Naturally I worked today – of course I did, they don’t pay me to sit around doing nothing - but I also found a time to read and contribute to the comments on the respective Daily Telegraph and Guardian news stories about the referendum in the Crimea and the Ukrainian crisis in general. And, unusually, if you read either website blind, you would be hard-pushed to know which was the Telegraph site and which the Guardian.
Even more unusually, contributors to both seem pretty much split down the middle either in support or against what Russia has done in the Crimea, it being an accepted truth that Russia is more or less pulling the strings. (Reading through the different sites, it would in time become a little more obvious that you are reading the Telegraph site rather than the Guardian’s because every so often some stupid herbert manages to take what is being discussed and bringing it around to the issue of whether or not Britain should leave the EU, ending is contribution – rant would sometimes be a better word – with an exhortation to all to Vote UKIP!!!.
But gin-soaked little Englanders notwithstanding, opinion is evenly divided on who is the Great Satan: Putin and Russia or Obama, the US and the EU. You pays your money and you takes your choice. Me, firmly believe a plague on both their houses. Taking sides on this one is a mug’s game, but our esteemed leaders, who are never above doing the stupid thing, have, of course, and in the interests of ‘democracy’, the ‘rule of law’ and the rest of the phoney hooey they are apt to trot out on such occasions plumped firmly on the side of – in my view – a gang of snarks and thugs no less unsavoury than the gang they were opposing in Maidan Square a few weeks ago.

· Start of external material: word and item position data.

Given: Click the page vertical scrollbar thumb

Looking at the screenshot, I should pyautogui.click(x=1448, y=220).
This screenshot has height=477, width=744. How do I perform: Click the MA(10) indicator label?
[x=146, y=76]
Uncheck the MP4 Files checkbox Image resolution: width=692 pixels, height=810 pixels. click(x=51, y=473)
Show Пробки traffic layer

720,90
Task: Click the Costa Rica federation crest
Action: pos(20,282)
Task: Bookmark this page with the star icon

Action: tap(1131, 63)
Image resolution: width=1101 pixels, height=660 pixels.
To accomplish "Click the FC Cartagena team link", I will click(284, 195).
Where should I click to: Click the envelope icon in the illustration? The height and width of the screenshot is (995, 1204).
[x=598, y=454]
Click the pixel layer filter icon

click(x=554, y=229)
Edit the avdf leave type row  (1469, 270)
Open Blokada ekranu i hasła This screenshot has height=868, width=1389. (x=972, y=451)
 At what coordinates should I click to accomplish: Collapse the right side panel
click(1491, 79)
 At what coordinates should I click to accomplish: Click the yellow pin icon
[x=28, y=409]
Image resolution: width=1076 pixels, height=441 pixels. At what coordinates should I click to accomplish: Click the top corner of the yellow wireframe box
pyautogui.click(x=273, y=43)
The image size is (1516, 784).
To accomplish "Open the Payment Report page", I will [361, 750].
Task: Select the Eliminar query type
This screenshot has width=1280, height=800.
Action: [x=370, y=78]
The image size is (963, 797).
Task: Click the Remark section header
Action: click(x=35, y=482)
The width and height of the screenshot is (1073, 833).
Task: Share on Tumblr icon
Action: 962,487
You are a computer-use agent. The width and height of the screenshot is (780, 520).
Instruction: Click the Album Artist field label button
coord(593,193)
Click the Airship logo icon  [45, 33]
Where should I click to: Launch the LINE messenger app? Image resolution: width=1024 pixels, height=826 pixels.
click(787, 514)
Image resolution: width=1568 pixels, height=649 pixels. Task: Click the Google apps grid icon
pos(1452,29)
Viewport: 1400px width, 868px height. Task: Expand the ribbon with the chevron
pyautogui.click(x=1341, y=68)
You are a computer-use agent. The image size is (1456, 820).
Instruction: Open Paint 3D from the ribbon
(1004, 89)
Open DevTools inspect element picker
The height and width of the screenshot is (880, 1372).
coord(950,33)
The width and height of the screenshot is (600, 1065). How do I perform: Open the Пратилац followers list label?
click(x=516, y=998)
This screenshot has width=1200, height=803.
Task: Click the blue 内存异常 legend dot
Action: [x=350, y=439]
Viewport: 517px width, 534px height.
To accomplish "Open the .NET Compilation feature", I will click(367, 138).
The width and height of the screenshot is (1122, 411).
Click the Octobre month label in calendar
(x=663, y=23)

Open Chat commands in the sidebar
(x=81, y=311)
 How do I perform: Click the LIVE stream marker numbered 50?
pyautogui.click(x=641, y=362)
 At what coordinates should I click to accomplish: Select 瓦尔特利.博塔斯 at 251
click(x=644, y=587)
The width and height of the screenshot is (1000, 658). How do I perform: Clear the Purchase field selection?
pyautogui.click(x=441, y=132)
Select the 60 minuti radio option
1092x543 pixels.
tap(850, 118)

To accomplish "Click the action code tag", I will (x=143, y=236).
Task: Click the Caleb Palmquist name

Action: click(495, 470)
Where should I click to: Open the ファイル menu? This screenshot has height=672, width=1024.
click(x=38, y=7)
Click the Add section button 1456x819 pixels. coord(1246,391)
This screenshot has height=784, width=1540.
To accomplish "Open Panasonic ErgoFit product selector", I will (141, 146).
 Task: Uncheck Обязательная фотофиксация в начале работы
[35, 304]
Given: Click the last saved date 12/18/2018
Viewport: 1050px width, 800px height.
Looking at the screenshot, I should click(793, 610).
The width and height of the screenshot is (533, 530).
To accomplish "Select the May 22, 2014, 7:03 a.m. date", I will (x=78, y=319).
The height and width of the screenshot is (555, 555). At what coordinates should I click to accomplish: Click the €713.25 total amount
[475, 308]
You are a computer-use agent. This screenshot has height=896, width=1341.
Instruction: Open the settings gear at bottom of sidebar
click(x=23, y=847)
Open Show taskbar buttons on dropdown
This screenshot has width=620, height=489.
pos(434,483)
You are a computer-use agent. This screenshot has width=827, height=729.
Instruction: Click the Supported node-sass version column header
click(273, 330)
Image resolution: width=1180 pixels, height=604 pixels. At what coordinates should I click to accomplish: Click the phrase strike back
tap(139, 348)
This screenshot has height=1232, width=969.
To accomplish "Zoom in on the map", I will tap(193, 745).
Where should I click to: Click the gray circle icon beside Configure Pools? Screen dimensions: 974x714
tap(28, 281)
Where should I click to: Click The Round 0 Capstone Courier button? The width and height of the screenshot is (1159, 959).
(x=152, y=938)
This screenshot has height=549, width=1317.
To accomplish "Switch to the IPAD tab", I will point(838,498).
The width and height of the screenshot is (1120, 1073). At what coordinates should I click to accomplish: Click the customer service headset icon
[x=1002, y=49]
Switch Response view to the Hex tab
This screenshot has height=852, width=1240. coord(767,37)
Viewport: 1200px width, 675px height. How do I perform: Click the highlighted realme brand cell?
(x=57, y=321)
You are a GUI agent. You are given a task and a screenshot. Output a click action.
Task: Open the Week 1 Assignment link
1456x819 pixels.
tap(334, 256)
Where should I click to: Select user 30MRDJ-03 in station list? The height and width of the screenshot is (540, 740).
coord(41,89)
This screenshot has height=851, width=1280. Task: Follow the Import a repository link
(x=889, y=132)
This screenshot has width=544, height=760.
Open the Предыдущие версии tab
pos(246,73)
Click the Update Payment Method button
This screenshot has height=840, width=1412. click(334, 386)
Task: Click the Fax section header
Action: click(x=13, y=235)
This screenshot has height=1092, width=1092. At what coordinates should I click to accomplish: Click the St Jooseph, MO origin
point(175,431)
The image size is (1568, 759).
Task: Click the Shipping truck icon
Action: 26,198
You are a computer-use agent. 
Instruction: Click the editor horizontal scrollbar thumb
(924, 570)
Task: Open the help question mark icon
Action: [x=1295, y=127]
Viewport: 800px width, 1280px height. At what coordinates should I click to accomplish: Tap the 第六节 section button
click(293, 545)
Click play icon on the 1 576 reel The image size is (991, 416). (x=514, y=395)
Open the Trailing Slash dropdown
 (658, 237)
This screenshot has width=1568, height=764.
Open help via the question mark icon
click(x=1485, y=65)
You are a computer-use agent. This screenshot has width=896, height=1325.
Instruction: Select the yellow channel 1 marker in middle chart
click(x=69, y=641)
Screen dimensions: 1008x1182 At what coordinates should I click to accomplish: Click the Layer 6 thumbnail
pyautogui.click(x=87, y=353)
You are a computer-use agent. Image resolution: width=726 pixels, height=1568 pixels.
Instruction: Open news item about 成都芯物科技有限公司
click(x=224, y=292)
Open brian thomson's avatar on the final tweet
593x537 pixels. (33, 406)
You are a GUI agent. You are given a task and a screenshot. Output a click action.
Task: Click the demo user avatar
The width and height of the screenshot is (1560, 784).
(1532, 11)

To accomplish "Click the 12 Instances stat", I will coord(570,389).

As for ‘the other side’, I’m less inclined to pour scorn on them although, Putin, too, is not above playing fast and loose with the truth. It’s a bit rich of Vlad the Lad to complain that neo-nazis and fascists have taken over the government in Kiev, but Russia is no slouch in producing its own neo-nazi and fascist thugs and, it has to be said, in some numbers (as does Poland and Hungary, both members of the EU, which might well be a problem in the making. But here is not the time to discuss it).
I don’t doubt that Russians in the Crimea are overjoyed to be part of the motherland again, figures produced overnight showing that on a 123pc of voter turnout, 109pc who voted in the referendum plumped for re-unification should be enough to silence any mealy-mouthed gainsayers. It will also have been a comfort to the Crimean parliament which organised the referendum that as the two options the voters faced – ‘Do you want immediate re-unification with the Russian motherland?’ and ‘Do you want to wait until next week for reunification with the Russian motherland?’ – didn’t give any Ukrainian spoilsport the chance to say ‘Well, as it happens, no I don’t want Crimea reunified with the Russian motherland’ and spoil Putin’s parade.
Loudmouths and wiseacres on the Telegraph and Guardian sites, of which naturally I was one, saying exactly what I am saying here, could all cite apparently overwhelming reasons why they were right and the others wrong (and in the case of the Telegraph why we should Vote UKIP!!!).
There were Russians staunchly defending reunification with the motherland, Ukrainians staunchly condemning it and one or two folk such as me staunchly advising caution, don’t get involved and don’t blame me if it all goes tits up.
Will it go tits up? Does Putin now have his sights on taking over all of the Ukraine and then heading for the Baltic states before turning south and making for Czechoslovakia as some are seriously
suggesting? Will the West (for which, of course, read the US, some in the EU and the UK – voices from France, Italy, Spain, Ireland and the rest have been so quiet you could hear a pin drop) really risk damaging their exports by imposing real sanctions? Or will be see a blanket ban on the import of Russian nesting dolls and serious cuts on the import of Caspian Sea caviar, but little else? We’ve already had stern words and I fear they could yet get sterner – that should learn the Ruskies: never trust a man in a fur hat carrying a bottle of vodka.
As always, then, it’s all as clear as mud. If you want ‘international law’, you can have ‘international law’ until it is coming out of your arse. If you want ‘the people’s will’, ‘kinship’, ‘natural ties’, ‘democratic standards’, ‘serious reprisals’, ‘consequences’ and the rest, you can have those, too. For free.
I’m one of those sneaky types that the West is on pretty shaky ground when it lectures other nations about the ‘international law’ and the rest: where, please tell me, were these hi’falutin notions when the US and the tagalong UK introduced ‘shock and awe’ to Iraq – around 136,000 innocents killed since 2003? Where in ‘international law’ is it laid down just how many drones you can send across the world to kill whoever you please as well as several hundred you didn’t actually meant to kill but, hey, these things happen?
All this might sound as though I am taking sides. I’m not. A plague on both their houses, I say. But it so happens I live in the West and whatever stupid ideas the leaders of ‘my side’ come up with might well have an impact on my life and, more importantly, my children’s lives. So a plague on both your houses is my position, admittedly not a useful one but at least, I hope and honest one.